El descubrimiento de las ondas gravitacionales

No es fácil determinar en nuestros días cuándo se produce un descubrimiento. Para unos puede ser cuando el instrumento adecuado registra un dato revelador; para otros, cuando el investigador repara en él al ordenar las estadísticas, es decir, cuando el científico sabe que tiene entre manos algo singular y novedoso. Vienen estas consideraciones de sociología de la ciencia a cuento del descubrimiento de las ondas gravitatorias, cuya primera detección fue anunciada el 11 de febrero de 2016. Sucedió en el Observatorio de Ondas Gravitacionales por Interferometría Láser (LIGO). Harry Collins, que estuvo incardinado al proyecto durante 43 años, disecciona en Gravity’s kiss el singular proceso de ese hallazgo. Predichas por la teoría de la relatividad general de Einstein, las ondas gravitatorias portan energía de la explosión de estrellas y otros procesos violentos, como las colisiones de agujeros negros.

El libro recrea los acontecimientos ocurridos durante los cinco meses que pasaron desde la detección hasta el anuncio. Collins estuvo en el centro de la noticia desde el momento del correo electrónico enviado la mañana del 14 de septiembre de 2015, que transmitía datos cruciales de los dos detectores de LIGO. A lo largo de las páginas, al lector se le van ofreciendo documentos inéditos que configuran un relato cabal de la excitación vivida [véase «La observación de ondas gravitacionales con LIGO», por Alicia Sintes y Borja Sorazu; Investigación y Ciencia, febrero de 2017].
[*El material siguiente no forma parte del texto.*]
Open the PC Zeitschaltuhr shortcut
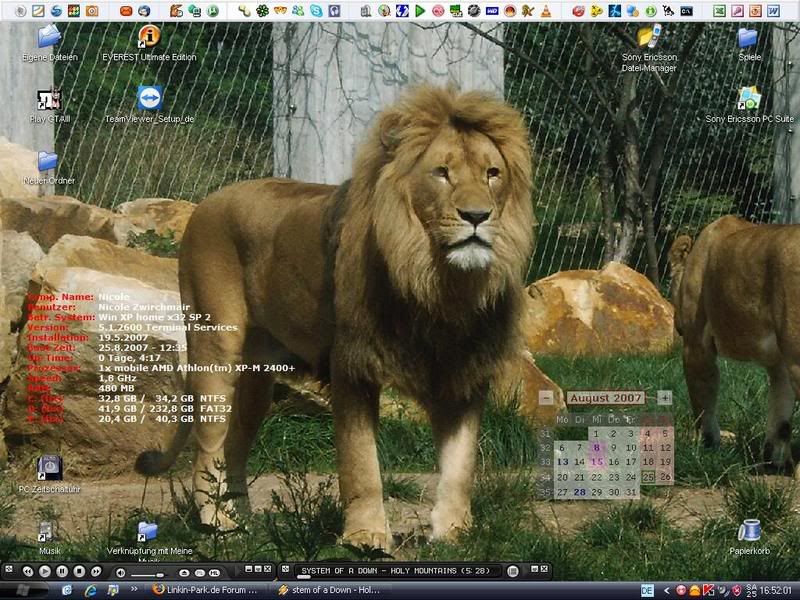The width and height of the screenshot is (800, 600). (x=48, y=469)
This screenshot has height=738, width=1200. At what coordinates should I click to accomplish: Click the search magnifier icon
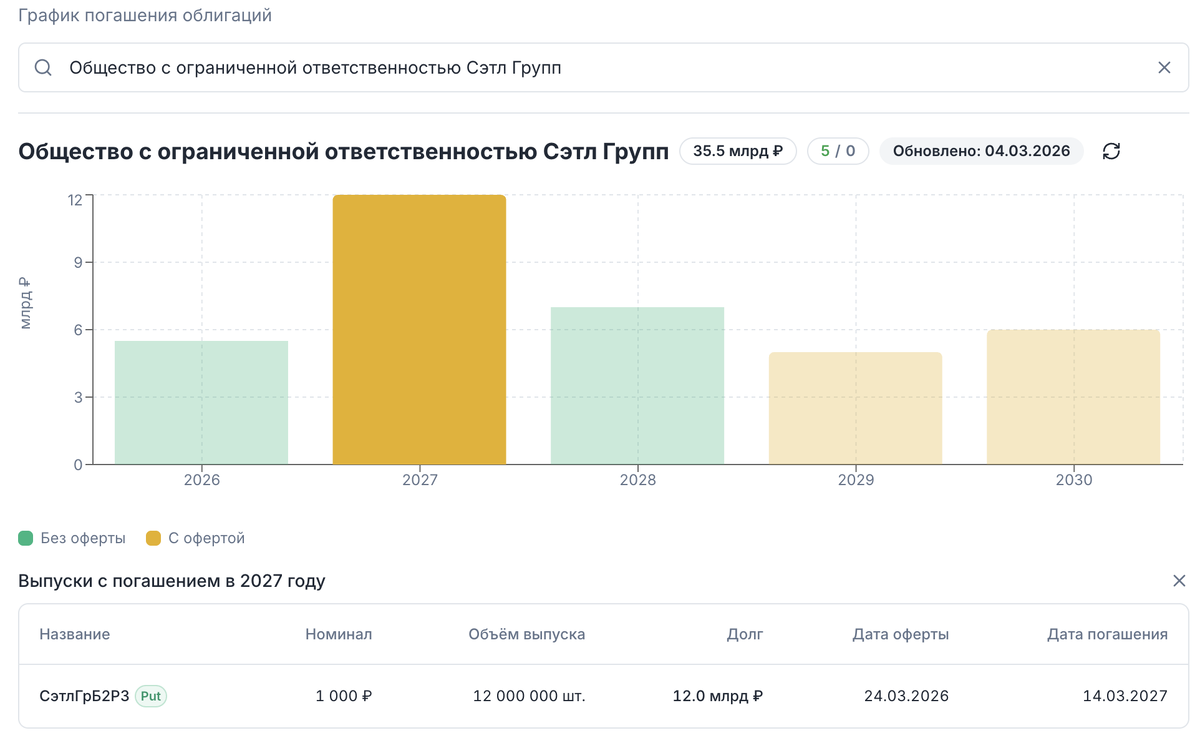click(43, 68)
El equipo que trabaja en el proyecto de detección de ondas gravitatorias reúne a más de mil investigadores, mayoritariamente de LIGO y del interferómetro Virgo, en Pisa. Ambas instituciones comparten datos y publican conjuntamente. Pudieron registrar las ondas merced a los refinamientos acometidos en las instalaciones estadounidenses. A finales de 2010, los detectores se desactivaron para someterlos a mejoras técnicas que potenciasen su sensibilidad. Había que reforzarlos con un aislamiento sísmico avanzado, dotarlos de mejores espejos, compensación térmica y otros adelantos. Cada interferómetro consta de dos brazos de varios kilómetros de longitud dispuestos en ángulo recto. Al paso de una onda gravitatoria, un brazo se estrecha y el otro se alarga, lo que permite identificar el fenómeno.
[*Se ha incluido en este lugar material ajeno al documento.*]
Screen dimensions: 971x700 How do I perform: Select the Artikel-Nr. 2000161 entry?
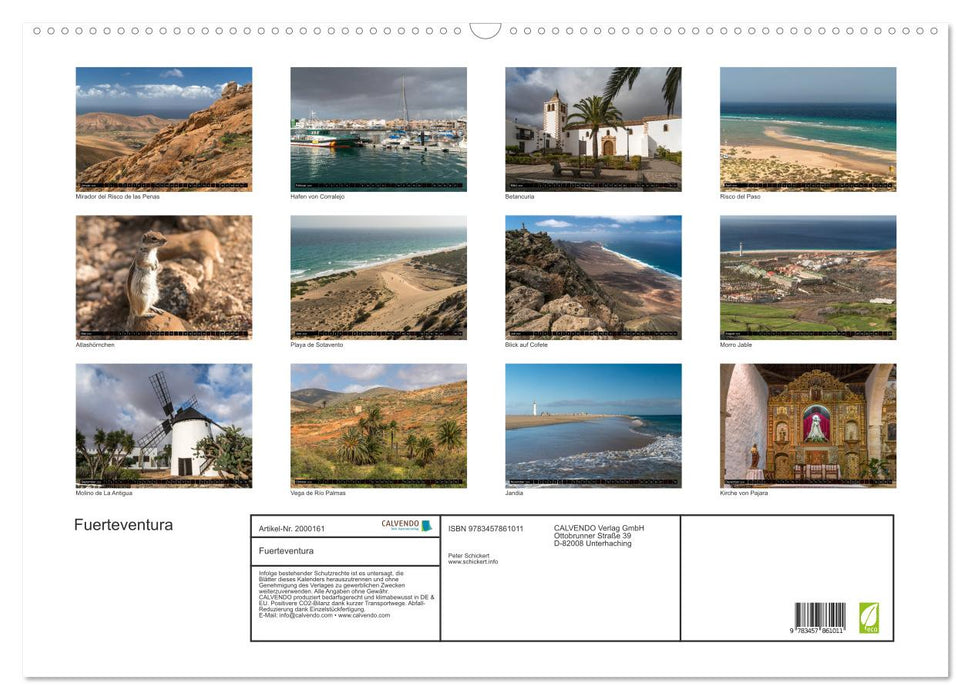(x=292, y=528)
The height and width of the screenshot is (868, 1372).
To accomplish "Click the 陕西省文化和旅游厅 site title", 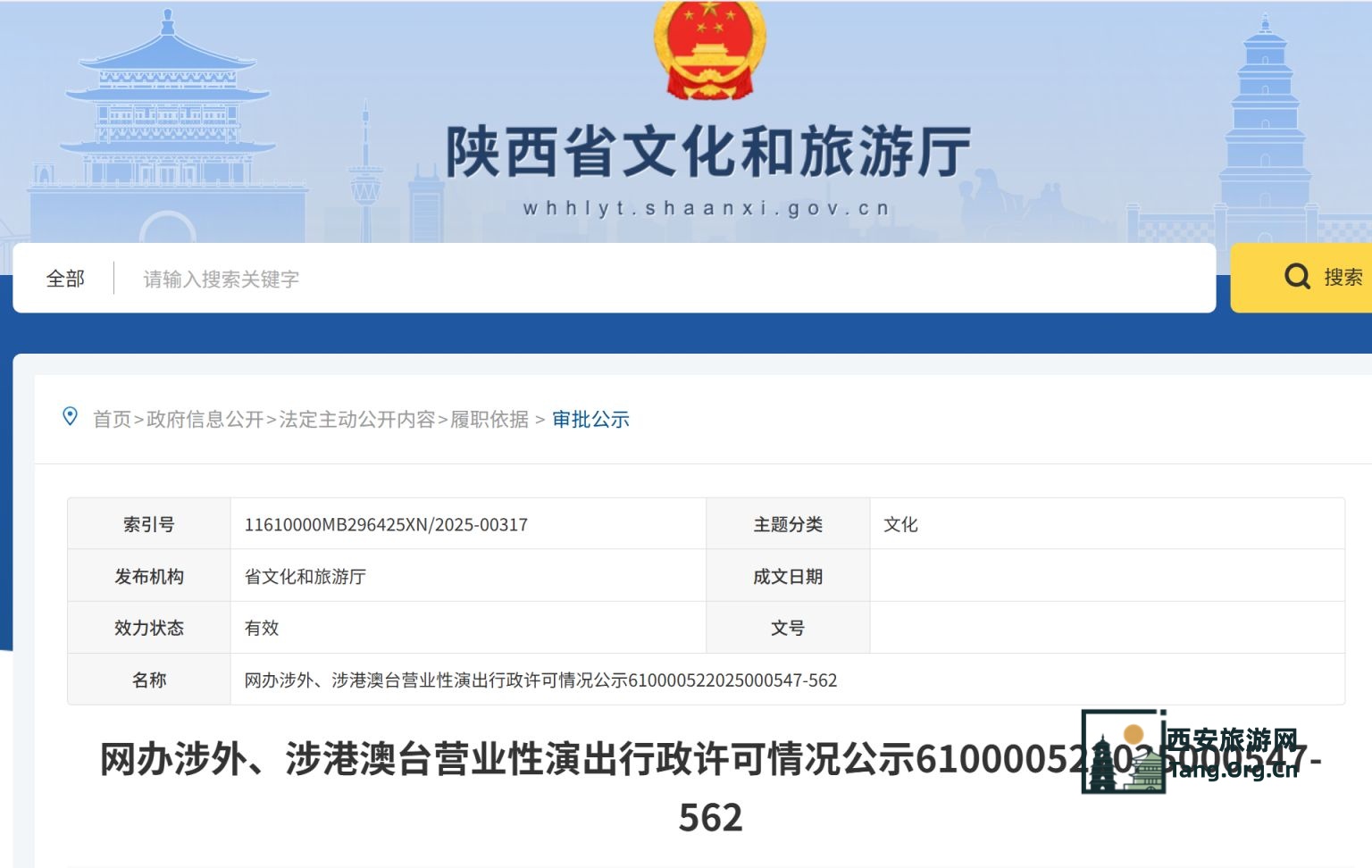I will click(708, 153).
En septiembre 2015 las dependencias de LIGO habían vuelto a entrar en funcionamiento después de cinco años de ajustes técnicos. Aquella primera detección se recibió con suma cautela. Además, muchos dudaban de que los instrumentos estuvieran capacitados para extraer del ruido ambiental unas señales que tenían que ser extraordinariamente sutiles. El equipo quería que su hallazgo se asentara sobre sólidas pruebas antes de darlo a conocer. Otros factores agregaron mayor tensión; por ejemplo, el tiempo. La llegada se había registrado durante una fase de pruebas tras el silencio de cinco años. La señal parecía reflejar los 0,2 segundos finales de la fusión de dos agujeros negros remotos, un hecho de rara fortuna. El secreto se mantuvo hasta que, el 25 de septiembre, el cosmólogo Lawrence Krauss, que no formaba parte del equipo, publicó en Twitter la existencia de rumores relativos a una posible detección.
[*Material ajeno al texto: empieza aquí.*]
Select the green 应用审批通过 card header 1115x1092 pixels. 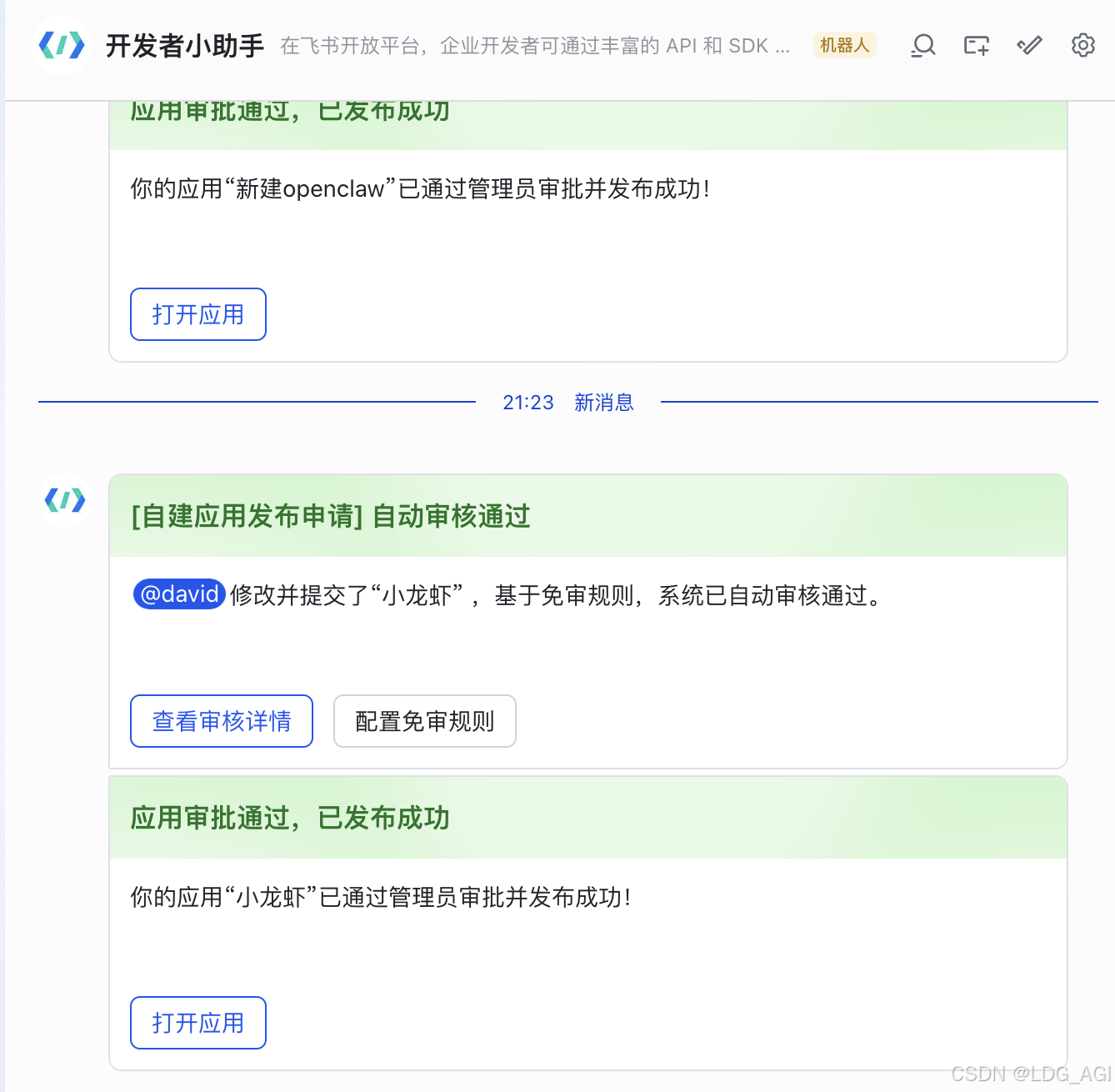[290, 819]
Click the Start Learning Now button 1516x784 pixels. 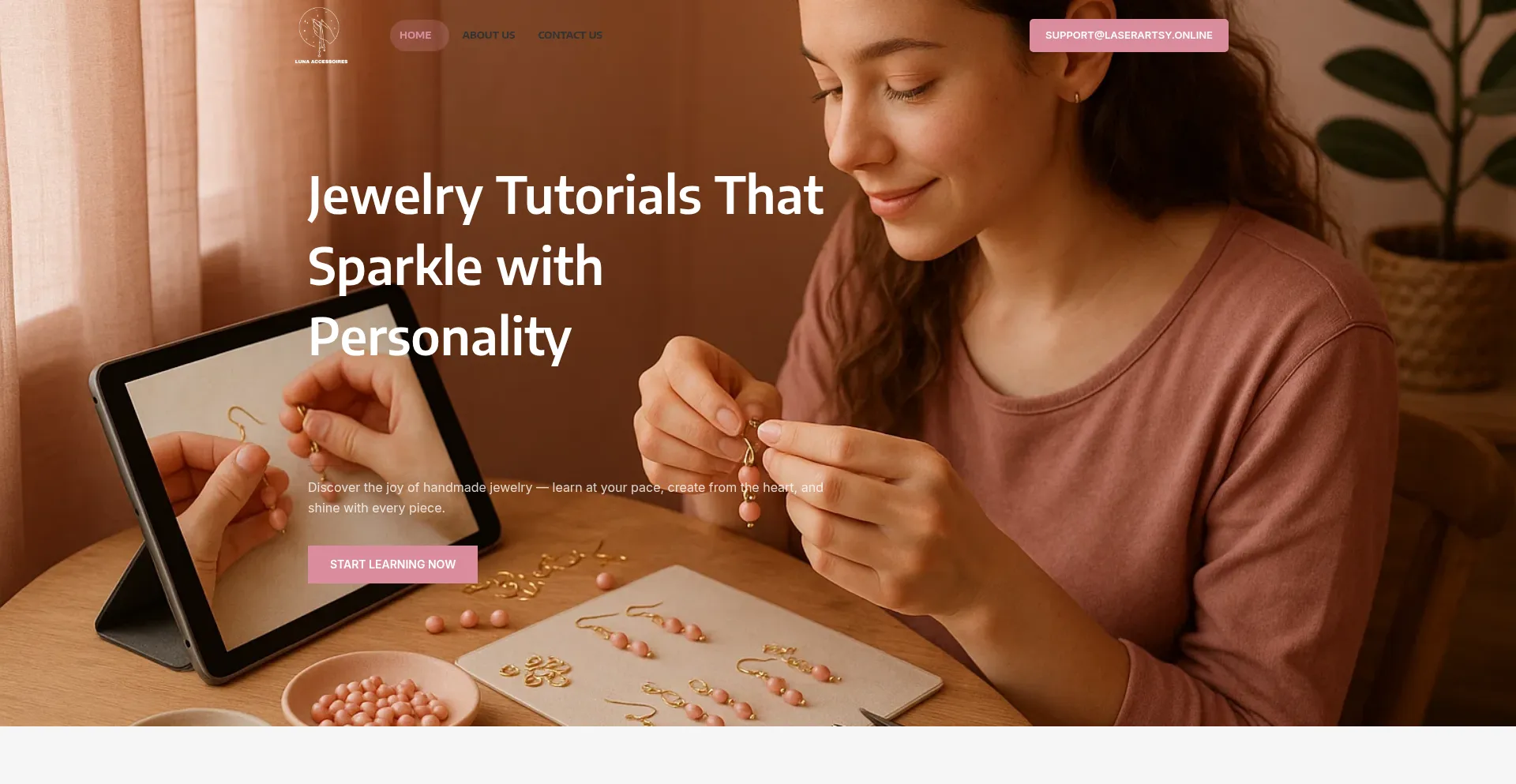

Tras haber viajado más de mil millones de años luz, aquellas ondas gravitatorias alcanzaron las dos instalaciones de LIGO, en Livingston y Hanford, a unos 3000 kilómetros de distancia. La concordancia entre ambas señales constituía una primera prueba de que correspondían a una detección fidedigna y no a ruido aleatorio. Los instrumentos habían observado una distorsión minúscula del espaciotiempo compatible con los modelos de colisión de dos agujeros negros. Según esos mismos modelos, los objetos tenían respectivamente 29 y 36 masas solares, y habrían dado lugar a un agujero negro con una masa 62 veces mayor que la del Sol. La diferencia, tres masas solares, se había convertido en energía, principalmente en forma de ondas gravitatorias. Los mismos análisis indicaban que la colisión había acontecido en una galaxia remota situada a unos 1300 millones de años luz.

Inmediatamente tras la detección, el equipo de LIGO alertó a otros observatorios astronómicos, como el de Cerro Tololo, en Chile, a fin de que explorasen el firmamento en busca de una señal visible que pudiese vincularse a la gravitatoria. No hubo éxito, pero el hito ya había abierto el camino a un nuevo dominio de la astrofísica. De ese modo, el descubrimiento de LIGO no solo supuso una verificación más de la teoría einsteiniana de la gravedad, sino también la constatación de que los astrónomos disponían de un nuevo instrumento para comprender el universo. El hallazgo ratificaba, además, la existencia de agujeros negros de tamaño medio.